[Written task]: Reproduce the listing verbatim, from the line containing "Where should I" through the end of the listing, and leave the pictures out of your copy.

=== Entries supplied ===

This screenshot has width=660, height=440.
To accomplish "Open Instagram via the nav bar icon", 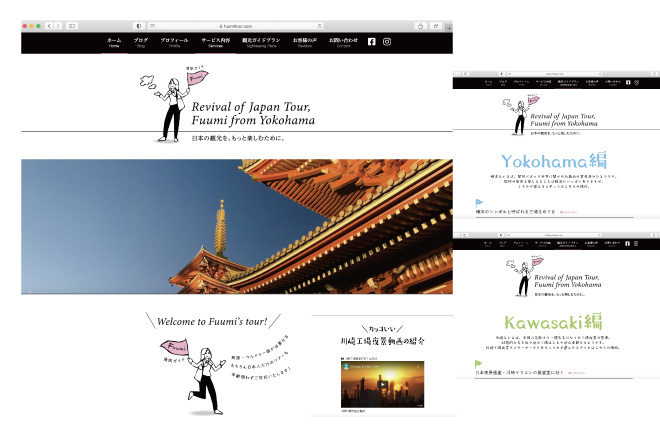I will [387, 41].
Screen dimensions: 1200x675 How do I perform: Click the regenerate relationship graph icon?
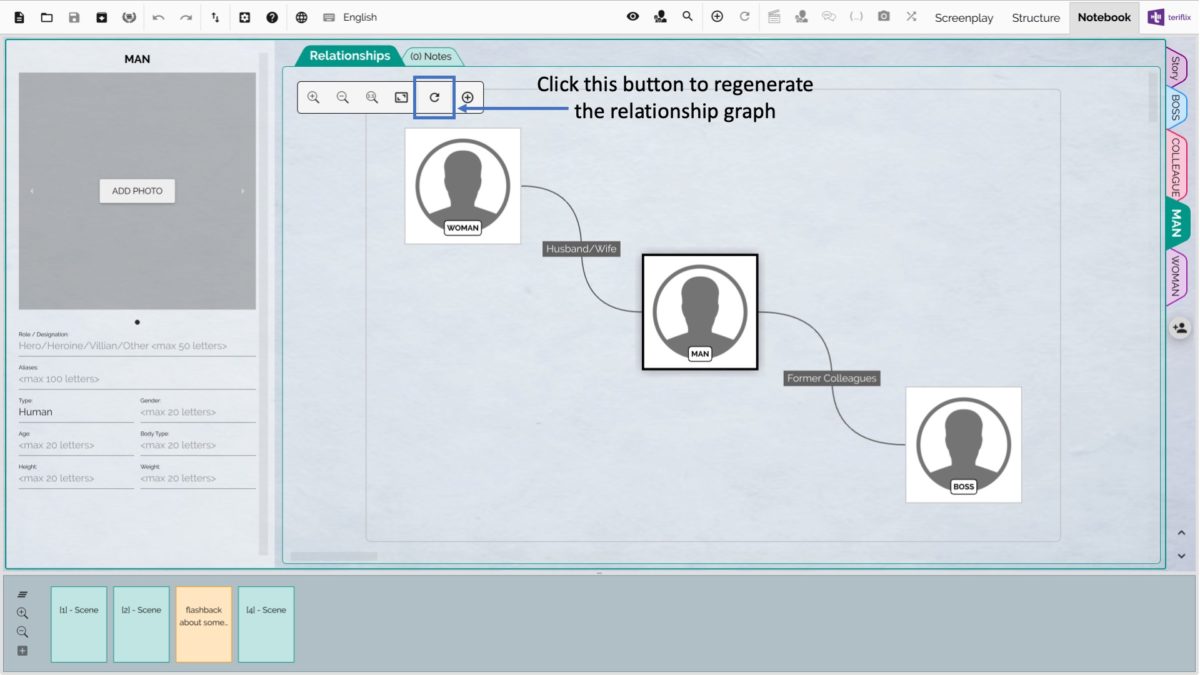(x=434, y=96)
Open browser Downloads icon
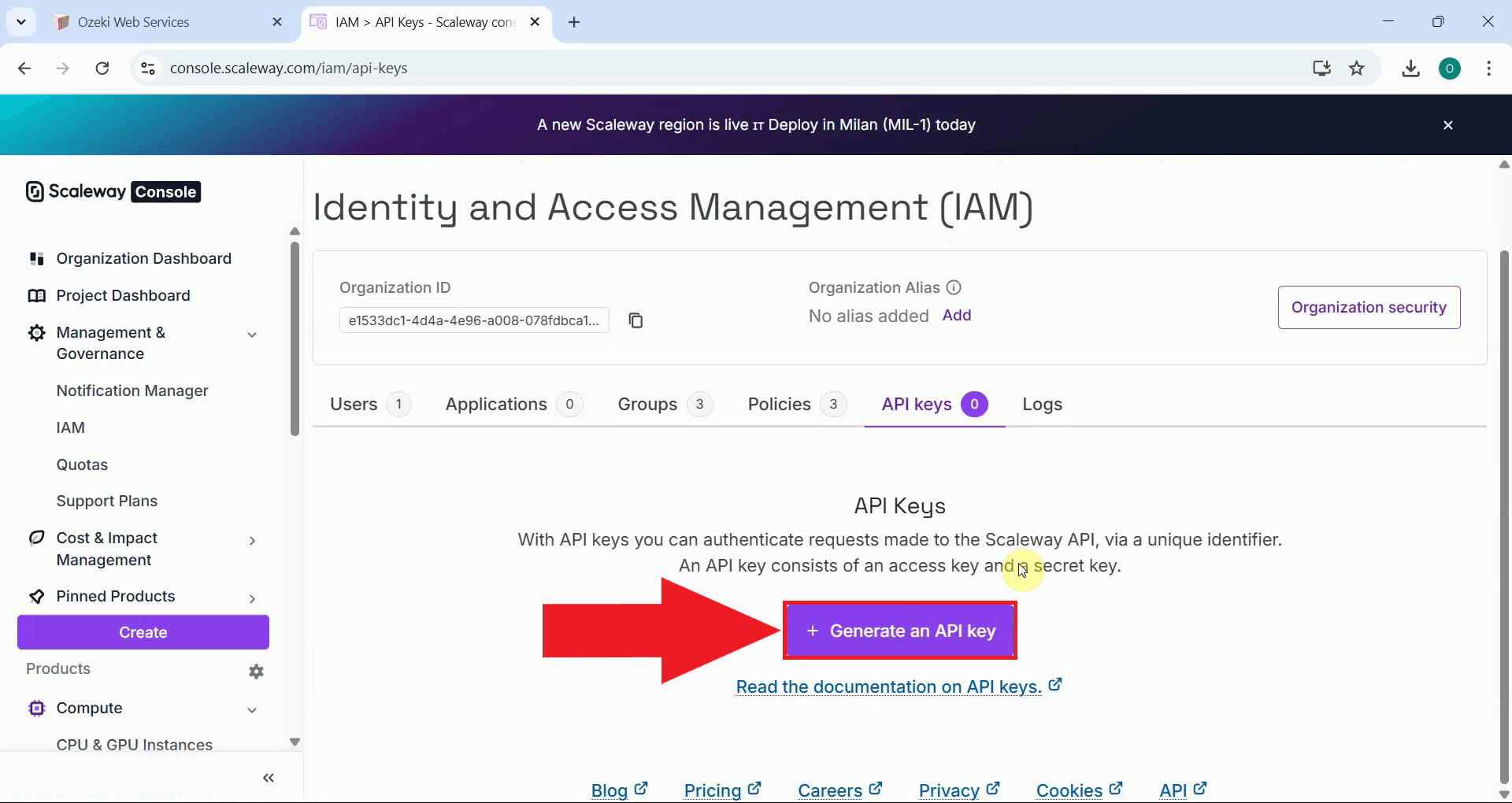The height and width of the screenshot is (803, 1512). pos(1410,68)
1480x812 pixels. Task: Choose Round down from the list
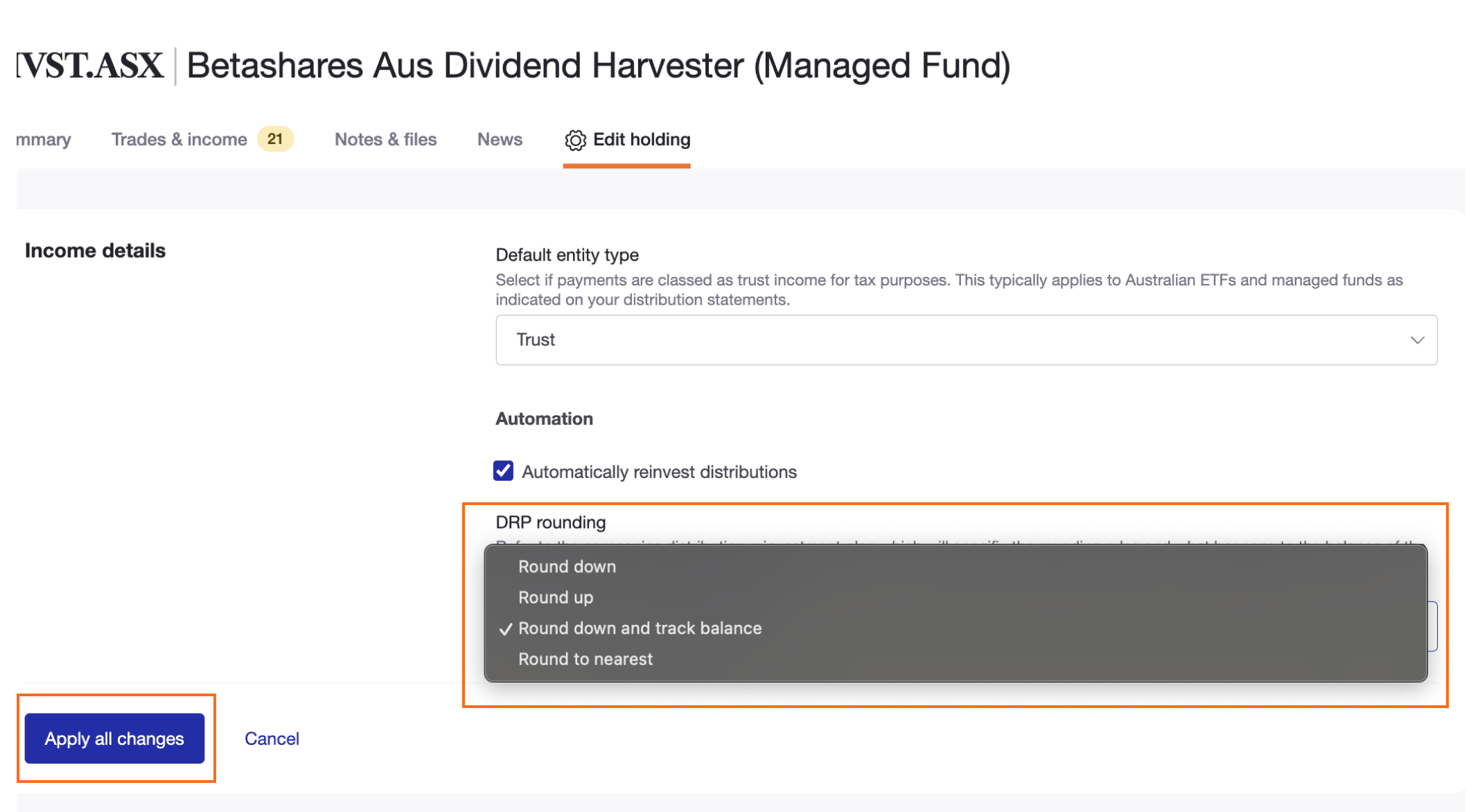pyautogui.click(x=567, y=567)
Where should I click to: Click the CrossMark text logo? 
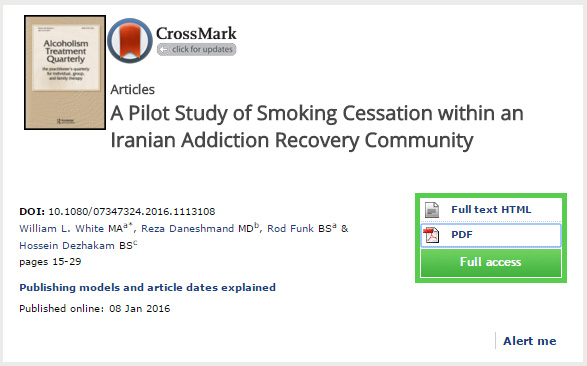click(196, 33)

===

[Exercise response]:
Where should I click to: Click the CrossMark text logo? 
click(196, 33)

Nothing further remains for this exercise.